Before I “retired” I baked rye once or twice a week from a repertoire of about twenty different doughs so my starter got a good regular work-out. Now it sits glum and rather neglected in the kitchen. During the recent warm and humid weather it has started to develop a thick white mould crust for its own protection after couple of days standing:
This had probably been sitting untouched for about a week. Sad but still active:
After refreshing it took a good 48 hours to get back to this:
But eight hours after the next refreshment it had gone nicely berserk:
I’m baking on Thursday. I give my final rye starters 24 hours to ripen so I refresh them Wednesday morning. I say “them” because of course both doughs have a different starter.
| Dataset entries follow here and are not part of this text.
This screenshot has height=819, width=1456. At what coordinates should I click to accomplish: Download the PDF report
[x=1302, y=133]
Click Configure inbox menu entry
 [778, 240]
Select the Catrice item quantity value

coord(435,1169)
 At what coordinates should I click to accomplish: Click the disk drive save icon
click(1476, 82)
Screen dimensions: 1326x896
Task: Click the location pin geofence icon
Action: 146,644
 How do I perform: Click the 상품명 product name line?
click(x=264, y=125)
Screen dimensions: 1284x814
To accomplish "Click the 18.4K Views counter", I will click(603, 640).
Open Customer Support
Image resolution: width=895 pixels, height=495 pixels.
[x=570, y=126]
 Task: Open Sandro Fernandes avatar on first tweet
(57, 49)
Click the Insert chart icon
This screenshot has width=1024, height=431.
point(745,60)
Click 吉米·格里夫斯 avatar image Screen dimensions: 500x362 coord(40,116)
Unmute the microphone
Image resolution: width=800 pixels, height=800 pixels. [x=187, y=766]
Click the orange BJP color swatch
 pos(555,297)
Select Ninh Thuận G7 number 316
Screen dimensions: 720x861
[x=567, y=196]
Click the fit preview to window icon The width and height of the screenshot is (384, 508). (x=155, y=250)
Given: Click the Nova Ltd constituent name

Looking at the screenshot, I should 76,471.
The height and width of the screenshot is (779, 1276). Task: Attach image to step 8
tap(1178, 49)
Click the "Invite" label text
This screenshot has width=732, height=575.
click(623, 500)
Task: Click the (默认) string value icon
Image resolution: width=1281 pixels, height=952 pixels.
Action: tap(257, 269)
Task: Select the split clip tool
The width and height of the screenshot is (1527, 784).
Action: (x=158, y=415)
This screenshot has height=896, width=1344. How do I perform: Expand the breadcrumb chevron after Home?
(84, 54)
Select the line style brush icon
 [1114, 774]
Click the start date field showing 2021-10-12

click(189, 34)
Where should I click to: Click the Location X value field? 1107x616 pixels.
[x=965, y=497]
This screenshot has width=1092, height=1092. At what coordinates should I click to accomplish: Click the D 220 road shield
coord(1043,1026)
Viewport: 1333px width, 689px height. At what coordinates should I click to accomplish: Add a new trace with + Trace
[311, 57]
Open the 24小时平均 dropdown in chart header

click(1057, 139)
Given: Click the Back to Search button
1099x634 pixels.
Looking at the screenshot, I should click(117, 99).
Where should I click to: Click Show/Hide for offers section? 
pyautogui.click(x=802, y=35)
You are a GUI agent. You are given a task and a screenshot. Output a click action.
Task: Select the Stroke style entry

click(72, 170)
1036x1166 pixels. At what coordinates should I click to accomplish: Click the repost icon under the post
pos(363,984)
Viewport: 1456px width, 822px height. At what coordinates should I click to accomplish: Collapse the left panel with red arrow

The Vollkornbrot just uses starter at 100% hydration so no problem there, I refresh at a ratio of 1:1:1, i.e. the starter in the refreshment is about 33% of the total weight. From there on it gets more complicated
For the Simple Danish, on the other hand, the starter in the refreshment is only about 6% (in this case it worked out at starter 217g, water 1550g, flour 1684g). The number of times I have made this bread I still can’t believe this will work!
Back to the Vollkornbrot. This also calls for a rye grain/sunflower seed soaker and a separate coarse rye meal soaker. For the first soaker rye grain has to be boiled in water until softened but still chewy, drained and then soaked in Guinness overnight together with a bunch of sunflower seed. As usual I don’t understand my own notes boil the rye in the Guinness and then have to make up the quantity of the liquid with water to the amount of stout in the recipe. Same difference.
For the coarse rye meal I bring my secret weapon into play – the mill attachment of my Kenwood:
Yes, I know Kitchenaids are more sexy but they’re under-powered – Kenwoods have more guts. I know also that these days you’re supposed to have a stone mill and you can’t possibly produce good bread with anything less than a Rofco oven with stone decks and steam injection. I know I’m just kidding myself my bread is any good …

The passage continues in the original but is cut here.